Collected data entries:
##########

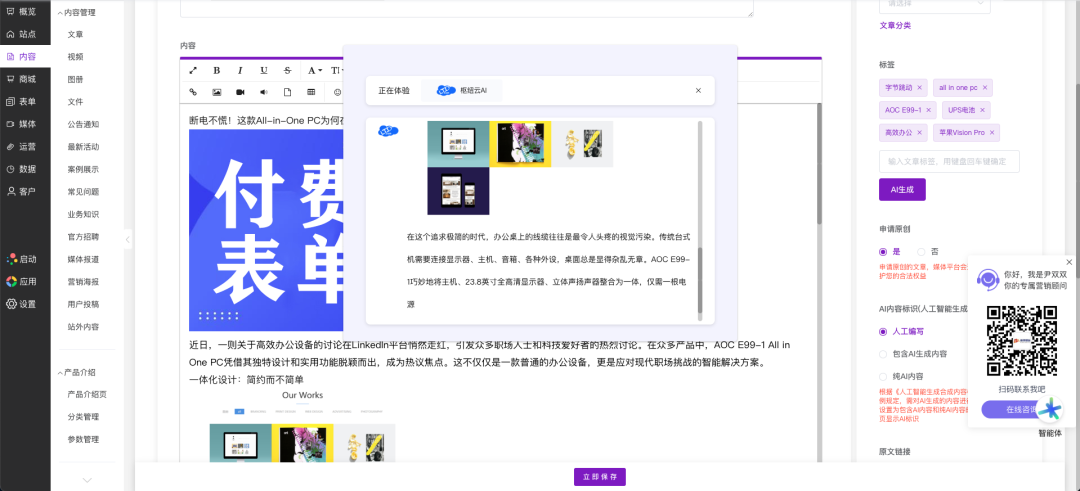1080x491 pixels.
Task: Toggle bold formatting in the editor toolbar
Action: click(216, 71)
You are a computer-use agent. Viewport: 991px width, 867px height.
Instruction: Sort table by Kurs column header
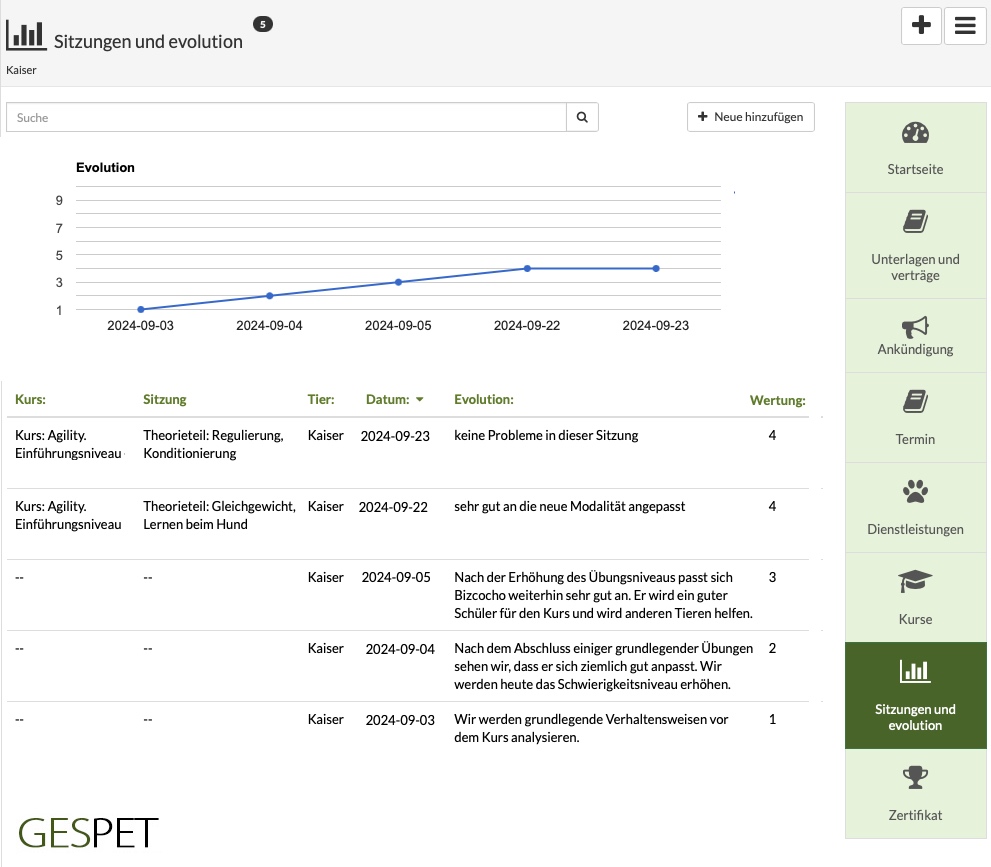[30, 399]
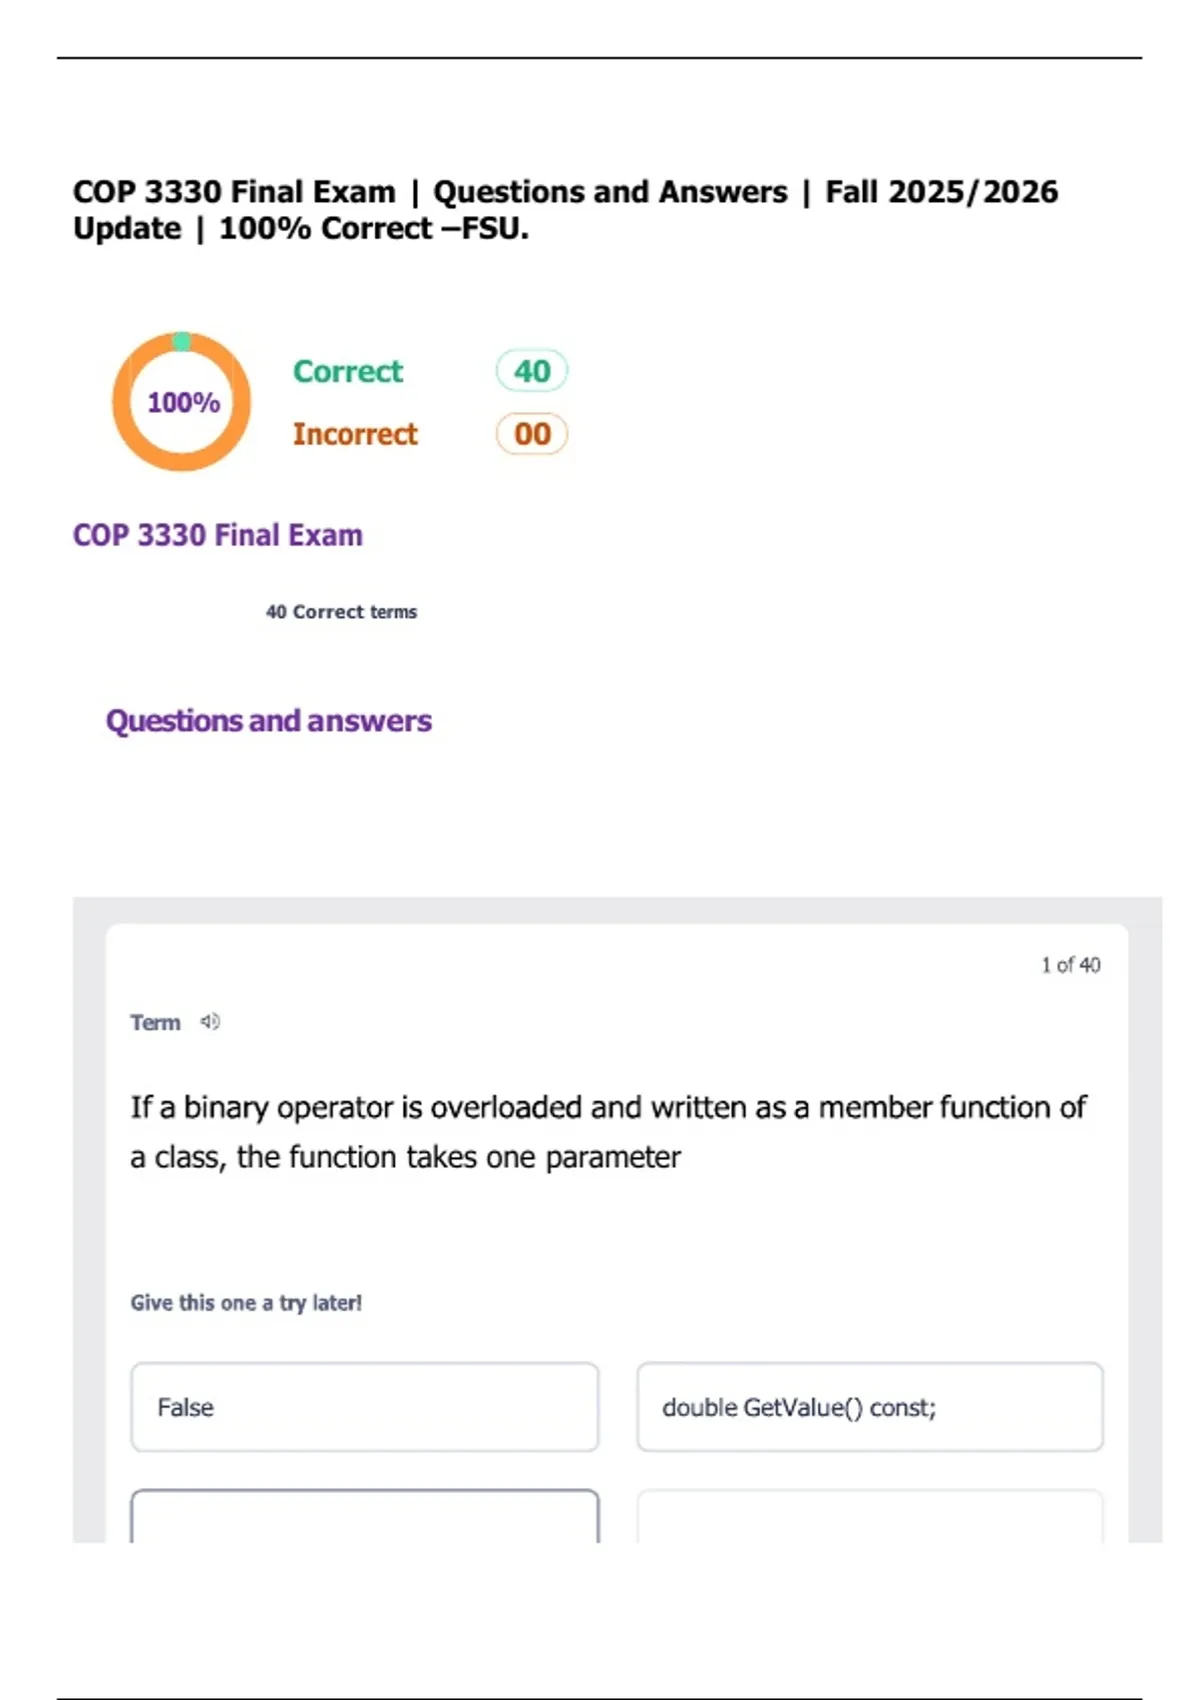1200x1700 pixels.
Task: Click the "Term" label on the card
Action: pos(155,1022)
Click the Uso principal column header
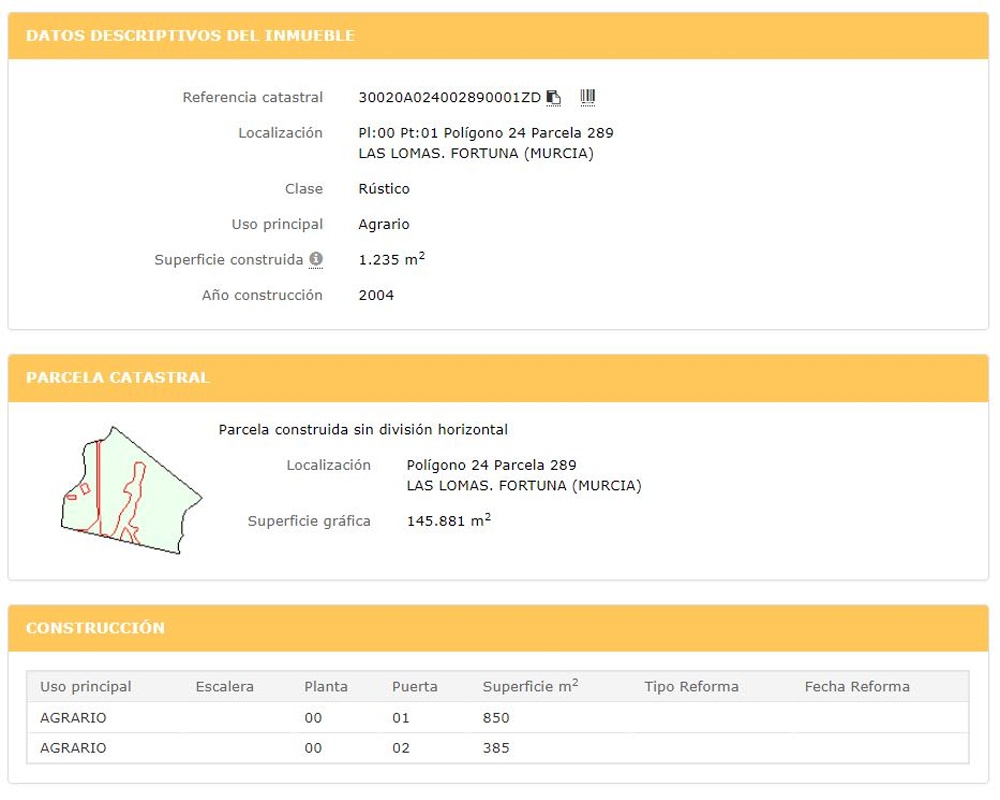 (x=85, y=687)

##########

Please return the lines from the line with "You are a computer-use" through the last line of the data, both included, exactly, and without pictures.

◆ Completed task ◆
You are a computer-use agent. Viewport: 991px width, 867px height.
Instruction: Sort table by Kurs column header
[30, 399]
1200x1700 pixels.
Task: Click the "Term" label on the card
Action: pos(155,1022)
Click the Uso principal column header
 (x=85, y=687)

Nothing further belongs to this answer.